Les 450 ans de la Saint-Barthélemy, une occasion manquée
Ce que je vois venir et se préparer, de plus en plus puissamment et aveuglément, ce sont de nouvelles Saint-Barthélemy. Les protestants français d’aujourd’hui ne sont plus en rien des victimes, mais nous sommes responsables, avec d’autres, et d’abord avec nos sœurs et frères catholiques, de faire en sorte que ce soit bien fini, que cela ne recommence pas. Telle est notre tâche de vigilance.
Olivier Abel est Philosophe, professeur à l’Institut protestant de théologie de Montpellier
(1) Le texte intégral est lisible sur le site de Réforme www.reforme.net
Merci à Jean-François Prost
Ce monsieur mélange tout ! Ni les Protestants I les Juifs ne voulaient modifier la France pour en faire autre chose, contrairement aux nouveaux ‘immigrants’ qui la détestent et voudraient en faire une terre d’islam.
Evoquer la crainte que la laïcité puisse provoquer d’autres Saint-Barthélémy me semble pour le moins curieux, surtout de la part d’un Protestant. En 1905, Protestants et Juifs étaient favorables, et même acteurs de la loi. Les Catholiques étaient hostiles, mais sont satisfaits aujourd’hui. Certains Musulmans français se déclarent prêts à accepter le système actuel, en adoptant le statut d’associations « cultuelles », pratiqué par les Juifs et les Protestants. Mais ceux-ci craignent dans les projets actuels du gouvernement concernant les Musulmans, un renforcement pour eux des contraintes administratives (contrôle des comptes, financements étrangers,…) et n’en voient pas la nécessité. D’où une situation un peu délicate, et pas de solution dans l’immédiat.
Ce texte ne semble ne parler du passé que pour éviter de nommer le présent. Je ne crois que pas malgré les dénonciations et les indignations multiples et réitérées il existe une véritable prise de conscience (sauf chez une poignée de personnes politiquement cultivées). Y compris au sein de la communauté juive : dénoncer tout ce qui se passe et EN MÊME TEMPS voter Macron, être pour l’UE et par dessus tout et soutenir les USA de BLM, Hollywood et Biden…témoigne d’une incompréhension totale de la situation à laquelle nous sommes confrontés.
Je viens de lire l’article d’Olivier Abel ainsi que les quelques commentaires qui en sont faits. Je suis perplexe !!!
Le titre, expression de la conviction de M. Abel m’a intéressé. Mais je reste sur ma faim. J’espérais une approche scripturaire de la part d’un professeur de la faculté de théologie protestante de Montpellier publiant dans une revue de spécialistes des Ecritures.
Quel dommage de n’aborder ce sujet que sur un plan politique.
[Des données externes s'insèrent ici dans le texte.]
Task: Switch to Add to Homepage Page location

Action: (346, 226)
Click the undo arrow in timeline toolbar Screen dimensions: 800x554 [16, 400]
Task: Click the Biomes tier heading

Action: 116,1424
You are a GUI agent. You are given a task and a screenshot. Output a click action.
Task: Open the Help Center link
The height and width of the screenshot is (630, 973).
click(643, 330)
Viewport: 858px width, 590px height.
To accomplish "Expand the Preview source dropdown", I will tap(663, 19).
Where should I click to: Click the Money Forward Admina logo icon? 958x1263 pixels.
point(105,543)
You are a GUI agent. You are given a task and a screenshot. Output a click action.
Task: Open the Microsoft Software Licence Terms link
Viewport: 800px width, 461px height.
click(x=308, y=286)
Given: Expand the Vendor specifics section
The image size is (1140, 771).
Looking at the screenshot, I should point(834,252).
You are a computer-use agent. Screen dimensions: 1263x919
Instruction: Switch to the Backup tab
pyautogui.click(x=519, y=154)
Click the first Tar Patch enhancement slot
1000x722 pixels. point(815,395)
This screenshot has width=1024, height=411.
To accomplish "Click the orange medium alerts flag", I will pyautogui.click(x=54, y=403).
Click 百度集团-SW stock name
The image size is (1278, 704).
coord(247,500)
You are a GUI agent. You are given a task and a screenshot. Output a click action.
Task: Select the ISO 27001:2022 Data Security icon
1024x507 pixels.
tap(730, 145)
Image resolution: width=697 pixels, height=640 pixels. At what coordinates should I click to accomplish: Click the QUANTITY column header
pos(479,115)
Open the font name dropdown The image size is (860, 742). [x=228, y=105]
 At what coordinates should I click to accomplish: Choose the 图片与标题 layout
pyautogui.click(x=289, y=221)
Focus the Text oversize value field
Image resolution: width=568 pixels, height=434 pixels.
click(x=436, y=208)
Il me semble que le débat et la réflexion auraient mérité mieux.
Dès les premiers mots de Béréchit, le texte annonce un commencement qui se dirige vers un repos sabbatique. Mais le parcours met en opposition deux groupe, deux clans, symbolisés par les ténèbres, une postérité dont le leader est satan, et en face, la lumière avec une postérité qui est dirigé par le Messie.
Les textes des Ecritures et du segond Testament annoncent sans tergiversations possibles que ce que craint et annonce M. Olivier Abel se produira à nouveau.
Oui, il y aura de nouvelles Saint Barthélémy. Seule l’arrivée du Messie résoudra le problème. Aucune solution humaine ne mettra fin à ce conflit spirituel entre les ténèbres et la lumière
Des nouvelles saint-barthélemy il y en a tous les jours…contre les Chrétiens au Nigeria, contre les Kurdes et les yezidi au Kurdistan (commis par les turcs et les islamistes ) …Il y en aurait beaucoup d’autres à citer mais notre prétendu monde démocratique et progressiste est toujours du côté des bourreaux. Pas des victimes.